**** Material supplied

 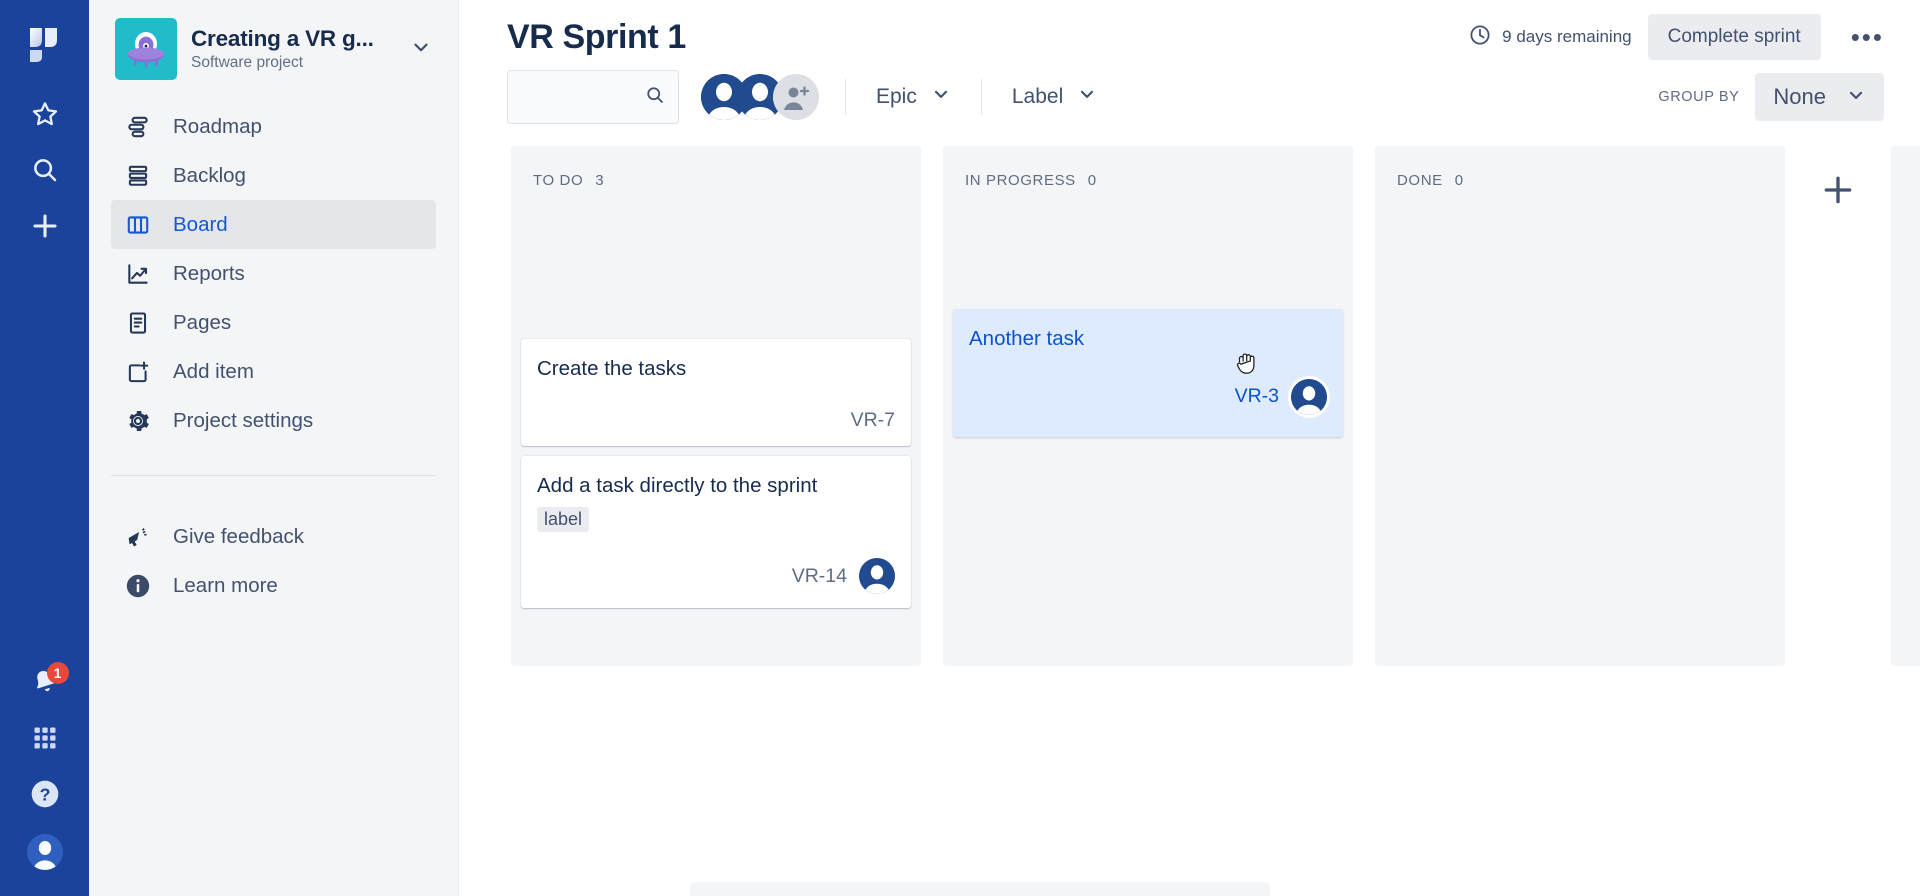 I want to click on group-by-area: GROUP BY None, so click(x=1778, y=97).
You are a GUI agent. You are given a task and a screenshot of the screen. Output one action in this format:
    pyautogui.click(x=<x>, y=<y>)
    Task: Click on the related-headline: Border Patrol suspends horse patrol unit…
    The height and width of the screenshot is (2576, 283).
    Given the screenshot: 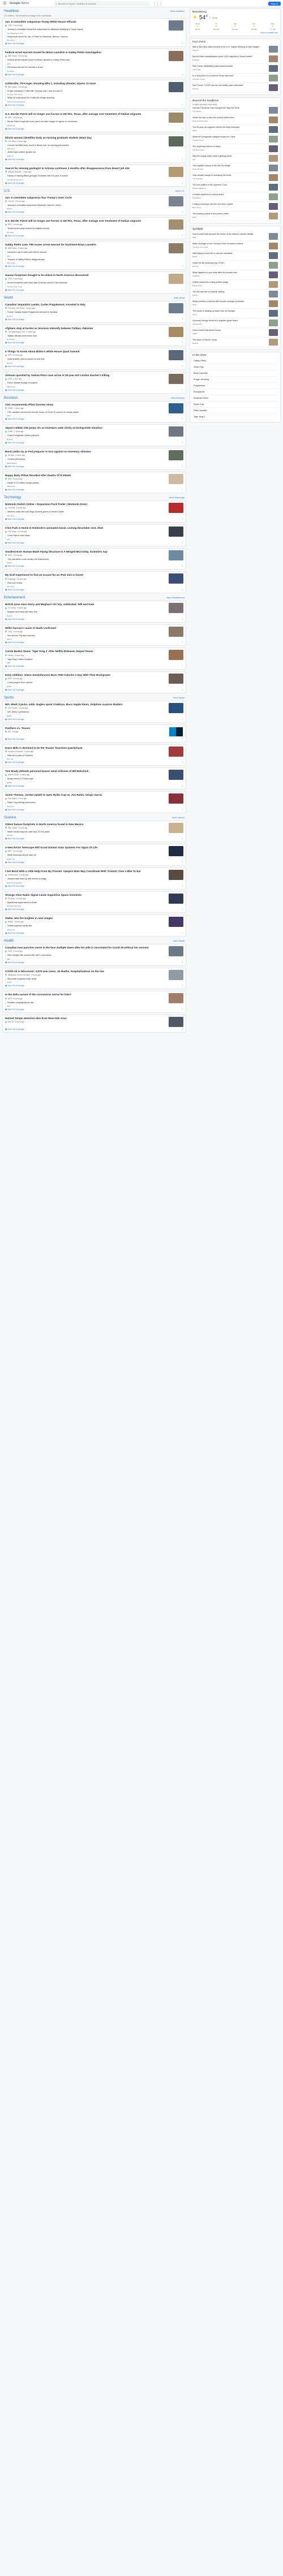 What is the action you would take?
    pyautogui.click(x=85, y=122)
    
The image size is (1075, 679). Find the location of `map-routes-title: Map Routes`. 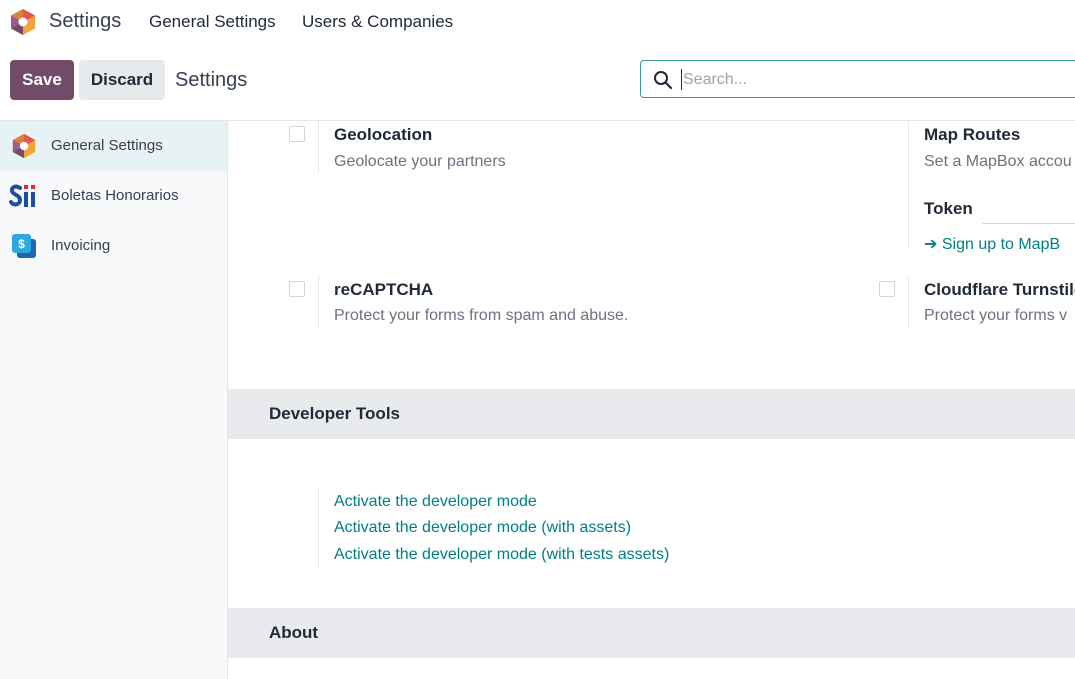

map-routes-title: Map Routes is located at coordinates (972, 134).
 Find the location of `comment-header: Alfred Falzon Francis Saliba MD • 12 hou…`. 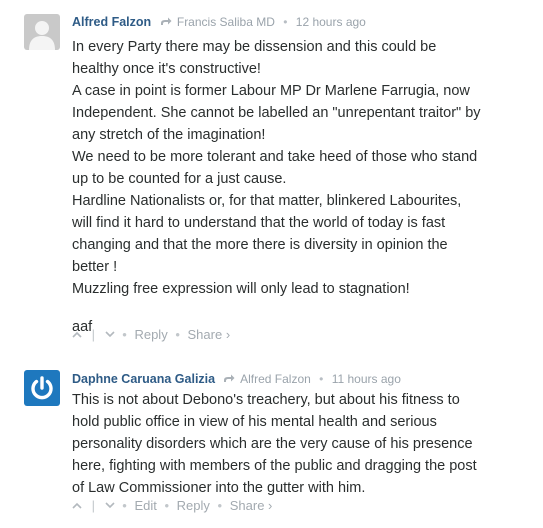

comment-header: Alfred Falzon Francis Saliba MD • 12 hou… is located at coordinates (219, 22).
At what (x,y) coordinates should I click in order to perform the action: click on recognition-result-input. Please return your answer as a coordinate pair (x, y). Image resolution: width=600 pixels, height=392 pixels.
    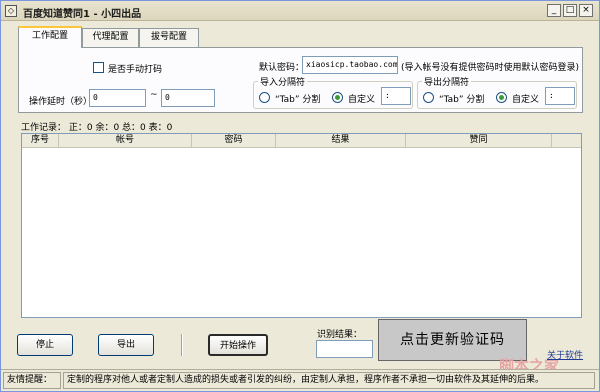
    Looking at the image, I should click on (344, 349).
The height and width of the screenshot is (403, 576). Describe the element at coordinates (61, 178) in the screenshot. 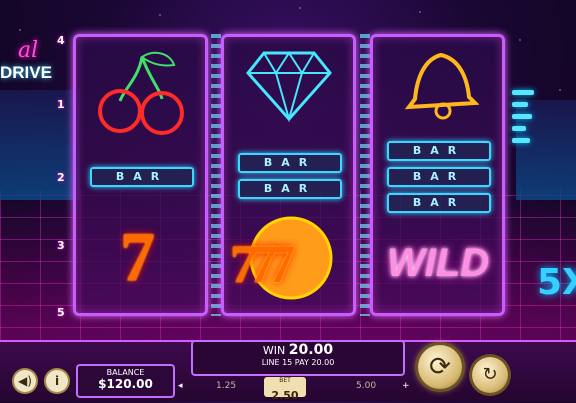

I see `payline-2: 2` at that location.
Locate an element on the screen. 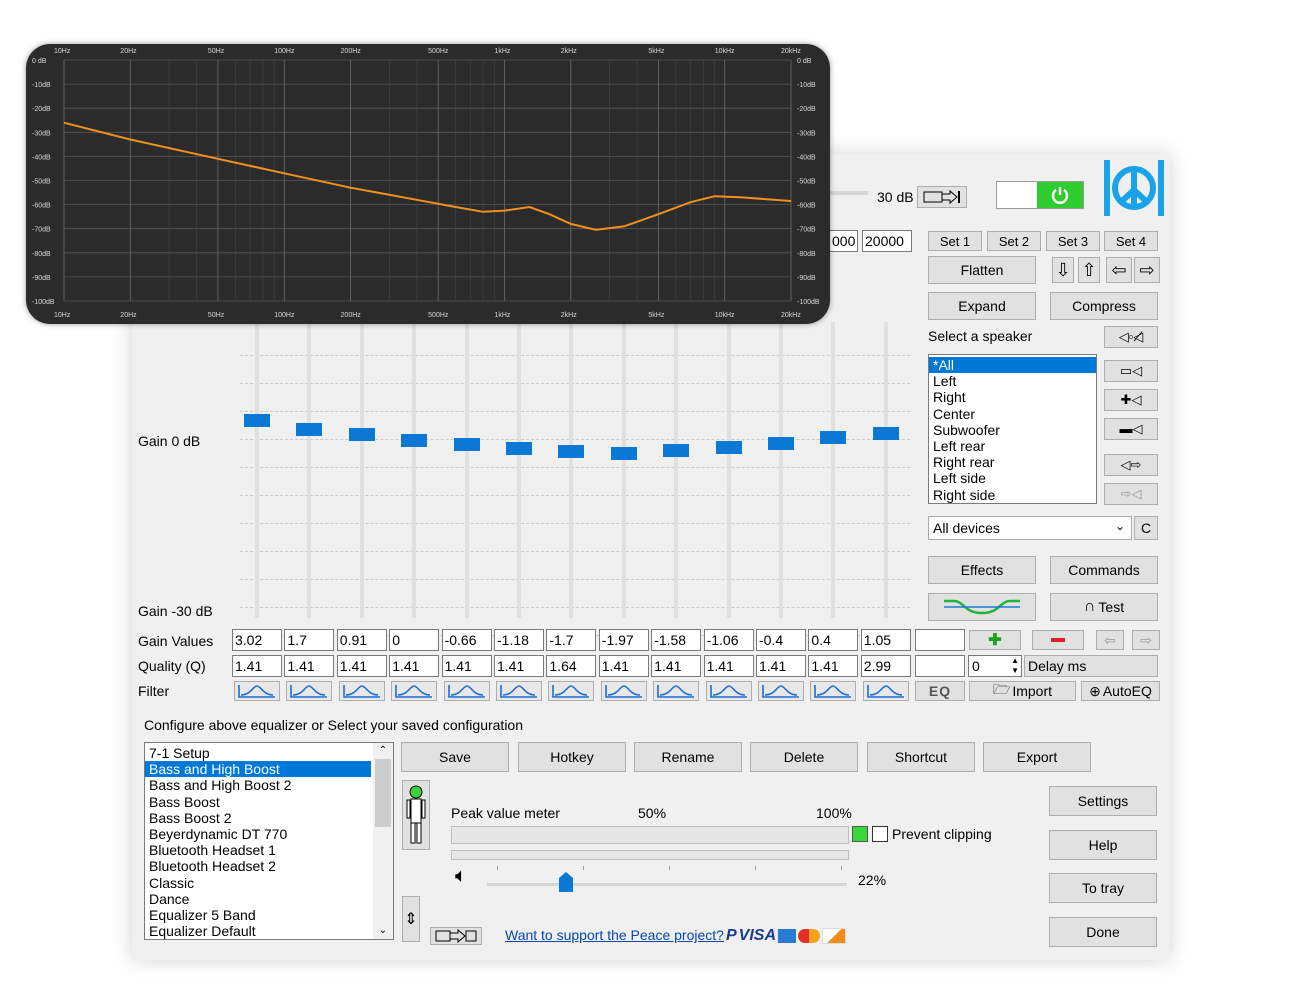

********

What is expected »
Render the stretch of the records from the line containing "At what (x,y)" through the line containing "at that location." as a numbered list, skipping blank lines and omitting the pictures.

Final answer »
1. At what (x,y) coordinates should I click in order to perform the action: click on recognition-result-input. Please return your answer as a coordinate pair (x, y). Image resolution: width=600 pixels, height=392 pixels.
2.     Looking at the image, I should click on (344, 349).
3. The height and width of the screenshot is (403, 576). Describe the element at coordinates (61, 178) in the screenshot. 
4. I see `payline-2: 2` at that location.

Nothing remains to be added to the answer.